> **SHORT EXERCISE**
Rewrite the entries from the first one through the line containing "pyautogui.click(x=396, y=245)", keeping every request line as is but scaling each x and y click coordinate by 1.8, rounding to whole numbers with halves going up.

Target position entries:
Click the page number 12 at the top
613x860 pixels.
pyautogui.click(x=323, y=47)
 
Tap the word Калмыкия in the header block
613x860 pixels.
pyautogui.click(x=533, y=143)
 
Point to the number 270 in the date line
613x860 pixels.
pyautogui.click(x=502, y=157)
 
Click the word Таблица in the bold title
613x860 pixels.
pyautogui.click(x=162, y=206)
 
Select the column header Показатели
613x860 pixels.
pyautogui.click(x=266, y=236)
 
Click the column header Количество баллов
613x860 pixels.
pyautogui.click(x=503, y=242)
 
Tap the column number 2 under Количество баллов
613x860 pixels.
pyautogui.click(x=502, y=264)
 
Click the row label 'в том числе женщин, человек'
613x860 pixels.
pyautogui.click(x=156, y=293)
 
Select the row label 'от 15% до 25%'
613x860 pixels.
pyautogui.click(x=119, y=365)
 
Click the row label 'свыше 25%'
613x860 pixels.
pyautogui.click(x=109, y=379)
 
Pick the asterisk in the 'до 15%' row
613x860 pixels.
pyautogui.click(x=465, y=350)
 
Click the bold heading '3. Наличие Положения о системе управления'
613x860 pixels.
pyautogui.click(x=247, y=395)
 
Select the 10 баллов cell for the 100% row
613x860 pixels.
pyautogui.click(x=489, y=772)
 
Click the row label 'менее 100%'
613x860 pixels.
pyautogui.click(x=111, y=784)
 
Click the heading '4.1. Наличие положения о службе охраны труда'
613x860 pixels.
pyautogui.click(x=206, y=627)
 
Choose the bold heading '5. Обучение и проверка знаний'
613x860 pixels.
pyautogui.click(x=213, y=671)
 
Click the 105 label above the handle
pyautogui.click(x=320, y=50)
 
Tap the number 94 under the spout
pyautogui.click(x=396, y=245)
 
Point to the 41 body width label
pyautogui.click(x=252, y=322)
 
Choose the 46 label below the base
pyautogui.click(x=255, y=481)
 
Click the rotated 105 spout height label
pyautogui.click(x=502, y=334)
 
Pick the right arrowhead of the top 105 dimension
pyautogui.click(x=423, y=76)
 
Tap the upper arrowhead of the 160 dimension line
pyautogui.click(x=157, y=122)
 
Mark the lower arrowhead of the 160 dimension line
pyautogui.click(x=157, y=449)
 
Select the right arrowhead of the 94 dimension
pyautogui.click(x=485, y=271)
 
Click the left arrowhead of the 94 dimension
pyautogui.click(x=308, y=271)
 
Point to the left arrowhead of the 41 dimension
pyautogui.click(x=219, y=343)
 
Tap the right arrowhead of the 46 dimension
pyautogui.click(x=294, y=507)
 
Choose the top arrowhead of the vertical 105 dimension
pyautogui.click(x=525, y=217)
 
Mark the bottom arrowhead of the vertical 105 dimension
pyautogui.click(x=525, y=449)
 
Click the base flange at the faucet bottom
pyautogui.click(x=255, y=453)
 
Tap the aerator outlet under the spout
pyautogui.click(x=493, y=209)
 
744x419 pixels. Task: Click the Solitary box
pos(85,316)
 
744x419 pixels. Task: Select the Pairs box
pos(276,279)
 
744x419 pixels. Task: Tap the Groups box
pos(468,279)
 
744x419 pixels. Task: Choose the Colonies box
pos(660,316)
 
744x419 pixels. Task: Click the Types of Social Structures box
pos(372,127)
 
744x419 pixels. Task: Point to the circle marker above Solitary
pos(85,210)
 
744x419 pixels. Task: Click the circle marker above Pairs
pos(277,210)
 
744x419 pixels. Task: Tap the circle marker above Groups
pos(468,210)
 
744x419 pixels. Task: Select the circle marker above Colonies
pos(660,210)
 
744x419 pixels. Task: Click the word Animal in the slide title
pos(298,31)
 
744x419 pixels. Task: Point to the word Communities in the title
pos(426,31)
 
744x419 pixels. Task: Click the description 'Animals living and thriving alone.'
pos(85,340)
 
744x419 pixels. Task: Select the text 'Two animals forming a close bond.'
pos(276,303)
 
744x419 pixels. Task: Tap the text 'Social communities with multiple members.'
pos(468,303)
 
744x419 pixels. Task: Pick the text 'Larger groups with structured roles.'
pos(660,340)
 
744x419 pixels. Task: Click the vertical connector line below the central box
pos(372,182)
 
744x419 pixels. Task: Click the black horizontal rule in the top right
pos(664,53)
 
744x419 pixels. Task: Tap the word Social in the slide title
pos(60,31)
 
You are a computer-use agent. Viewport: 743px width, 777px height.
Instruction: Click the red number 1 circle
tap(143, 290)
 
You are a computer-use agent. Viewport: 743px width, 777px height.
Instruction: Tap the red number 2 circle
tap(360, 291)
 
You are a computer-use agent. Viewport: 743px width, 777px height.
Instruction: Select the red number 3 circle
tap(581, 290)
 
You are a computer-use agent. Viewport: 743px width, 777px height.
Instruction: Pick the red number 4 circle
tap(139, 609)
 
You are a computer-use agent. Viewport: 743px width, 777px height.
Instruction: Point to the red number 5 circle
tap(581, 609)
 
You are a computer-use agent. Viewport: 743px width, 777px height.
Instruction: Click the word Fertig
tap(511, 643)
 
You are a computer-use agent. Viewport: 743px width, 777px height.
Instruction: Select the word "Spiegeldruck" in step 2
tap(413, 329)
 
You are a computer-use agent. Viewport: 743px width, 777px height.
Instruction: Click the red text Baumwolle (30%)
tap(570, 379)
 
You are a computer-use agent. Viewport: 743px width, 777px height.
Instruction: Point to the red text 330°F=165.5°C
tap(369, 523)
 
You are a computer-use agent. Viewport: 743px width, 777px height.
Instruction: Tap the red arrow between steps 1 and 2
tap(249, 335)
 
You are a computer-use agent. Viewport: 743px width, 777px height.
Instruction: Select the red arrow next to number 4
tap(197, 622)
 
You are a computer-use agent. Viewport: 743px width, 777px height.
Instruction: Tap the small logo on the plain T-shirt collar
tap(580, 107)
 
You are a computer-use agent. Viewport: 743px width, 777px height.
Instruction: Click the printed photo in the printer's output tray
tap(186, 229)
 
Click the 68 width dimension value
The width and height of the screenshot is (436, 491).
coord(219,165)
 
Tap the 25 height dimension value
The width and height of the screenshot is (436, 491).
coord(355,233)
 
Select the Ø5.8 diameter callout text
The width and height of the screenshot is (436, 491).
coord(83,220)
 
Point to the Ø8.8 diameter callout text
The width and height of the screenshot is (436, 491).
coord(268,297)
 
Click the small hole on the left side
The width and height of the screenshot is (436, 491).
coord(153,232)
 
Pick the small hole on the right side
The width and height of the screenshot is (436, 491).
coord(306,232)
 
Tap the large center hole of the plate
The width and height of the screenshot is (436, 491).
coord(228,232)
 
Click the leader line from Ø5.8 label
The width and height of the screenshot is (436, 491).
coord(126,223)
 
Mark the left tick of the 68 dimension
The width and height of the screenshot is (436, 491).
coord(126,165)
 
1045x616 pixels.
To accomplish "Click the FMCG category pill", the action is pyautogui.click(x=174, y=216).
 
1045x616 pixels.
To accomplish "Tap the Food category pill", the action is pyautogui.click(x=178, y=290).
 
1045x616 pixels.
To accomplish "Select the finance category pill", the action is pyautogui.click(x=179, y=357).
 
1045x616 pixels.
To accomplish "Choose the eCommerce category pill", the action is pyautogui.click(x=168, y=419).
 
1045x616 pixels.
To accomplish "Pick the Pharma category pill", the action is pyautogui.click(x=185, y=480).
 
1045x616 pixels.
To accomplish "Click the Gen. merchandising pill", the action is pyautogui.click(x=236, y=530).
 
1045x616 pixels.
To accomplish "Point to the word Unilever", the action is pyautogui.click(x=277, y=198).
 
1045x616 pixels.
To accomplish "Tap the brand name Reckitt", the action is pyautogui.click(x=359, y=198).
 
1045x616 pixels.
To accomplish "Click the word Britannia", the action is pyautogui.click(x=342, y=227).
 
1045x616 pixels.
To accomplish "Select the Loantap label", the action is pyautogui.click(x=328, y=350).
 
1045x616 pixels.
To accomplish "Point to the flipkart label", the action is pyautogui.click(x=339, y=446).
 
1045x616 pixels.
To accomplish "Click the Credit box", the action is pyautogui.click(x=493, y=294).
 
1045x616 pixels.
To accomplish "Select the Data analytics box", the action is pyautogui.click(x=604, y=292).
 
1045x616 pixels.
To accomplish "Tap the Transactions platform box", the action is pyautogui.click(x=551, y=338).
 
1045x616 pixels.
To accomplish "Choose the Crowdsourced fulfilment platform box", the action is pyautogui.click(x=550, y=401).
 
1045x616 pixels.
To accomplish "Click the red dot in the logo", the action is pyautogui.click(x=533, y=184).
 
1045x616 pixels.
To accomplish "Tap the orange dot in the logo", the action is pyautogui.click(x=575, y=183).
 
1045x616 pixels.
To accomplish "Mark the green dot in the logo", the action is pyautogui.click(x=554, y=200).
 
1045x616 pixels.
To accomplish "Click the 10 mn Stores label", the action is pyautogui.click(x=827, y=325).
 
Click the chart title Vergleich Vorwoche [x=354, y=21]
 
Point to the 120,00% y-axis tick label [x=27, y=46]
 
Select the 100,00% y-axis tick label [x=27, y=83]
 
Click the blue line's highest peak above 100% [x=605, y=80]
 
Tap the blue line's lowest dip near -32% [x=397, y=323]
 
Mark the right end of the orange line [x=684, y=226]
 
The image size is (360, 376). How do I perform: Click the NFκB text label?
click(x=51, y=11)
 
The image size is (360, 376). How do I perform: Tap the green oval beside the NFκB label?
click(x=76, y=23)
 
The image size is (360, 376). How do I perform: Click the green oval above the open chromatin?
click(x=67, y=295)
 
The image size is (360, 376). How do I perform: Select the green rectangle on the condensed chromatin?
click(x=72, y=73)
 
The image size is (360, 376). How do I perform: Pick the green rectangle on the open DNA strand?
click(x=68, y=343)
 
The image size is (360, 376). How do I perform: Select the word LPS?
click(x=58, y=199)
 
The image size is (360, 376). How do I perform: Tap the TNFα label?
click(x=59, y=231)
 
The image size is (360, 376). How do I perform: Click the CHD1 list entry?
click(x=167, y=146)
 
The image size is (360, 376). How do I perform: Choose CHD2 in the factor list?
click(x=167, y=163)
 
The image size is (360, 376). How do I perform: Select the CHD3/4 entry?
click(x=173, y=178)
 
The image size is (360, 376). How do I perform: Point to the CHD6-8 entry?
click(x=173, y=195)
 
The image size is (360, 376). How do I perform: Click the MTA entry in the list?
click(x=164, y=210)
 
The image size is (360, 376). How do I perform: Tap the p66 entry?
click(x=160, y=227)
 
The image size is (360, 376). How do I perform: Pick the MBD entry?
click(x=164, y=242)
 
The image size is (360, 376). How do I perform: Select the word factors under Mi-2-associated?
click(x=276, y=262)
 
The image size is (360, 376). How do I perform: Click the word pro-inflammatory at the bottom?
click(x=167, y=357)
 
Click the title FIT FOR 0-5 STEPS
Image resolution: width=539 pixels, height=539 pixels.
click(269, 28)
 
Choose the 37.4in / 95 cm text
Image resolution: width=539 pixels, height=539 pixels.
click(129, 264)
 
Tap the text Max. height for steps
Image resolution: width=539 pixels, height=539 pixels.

> **RESPONSE**
Click the page number 12 at the top
613x860 pixels.
pyautogui.click(x=581, y=85)
 
Tap the word Калмыкия in the header block
613x860 pixels.
pyautogui.click(x=959, y=257)
 
Point to the number 270 in the date line
613x860 pixels.
pyautogui.click(x=904, y=283)
 
Click the word Таблица in the bold title
613x860 pixels.
pyautogui.click(x=292, y=371)
 
Select the column header Показатели
613x860 pixels.
pyautogui.click(x=479, y=425)
 
Click the column header Количество баллов
613x860 pixels.
pyautogui.click(x=905, y=436)
 
Tap the column number 2 under Количество баллов
613x860 pixels.
pyautogui.click(x=904, y=475)
 
Click the row label 'в том числе женщин, человек'
613x860 pixels.
pyautogui.click(x=281, y=527)
 
Select the row label 'от 15% до 25%'
613x860 pixels.
pyautogui.click(x=214, y=657)
 
Click the row label 'свыше 25%'
613x860 pixels.
pyautogui.click(x=196, y=682)
 
Pick the asterisk in the 'до 15%' row
613x860 pixels.
pyautogui.click(x=837, y=630)
 
Click the bold heading '3. Наличие Положения о системе управления'
613x860 pixels.
pyautogui.click(x=445, y=711)
 
Select the 10 баллов cell for the 100% row
613x860 pixels.
pyautogui.click(x=880, y=1390)
 
Click the row label 'менее 100%'
613x860 pixels.
pyautogui.click(x=200, y=1411)
 
Click the heading '4.1. Наличие положения о службе охраны труда'
613x860 pixels.
pyautogui.click(x=371, y=1129)
 
Choose the bold heading '5. Обучение и проверка знаний'
613x860 pixels.
pyautogui.click(x=383, y=1208)
 
Click the 105 label above the handle
pyautogui.click(x=576, y=90)
 
Tap the number 94 under the spout
pyautogui.click(x=713, y=441)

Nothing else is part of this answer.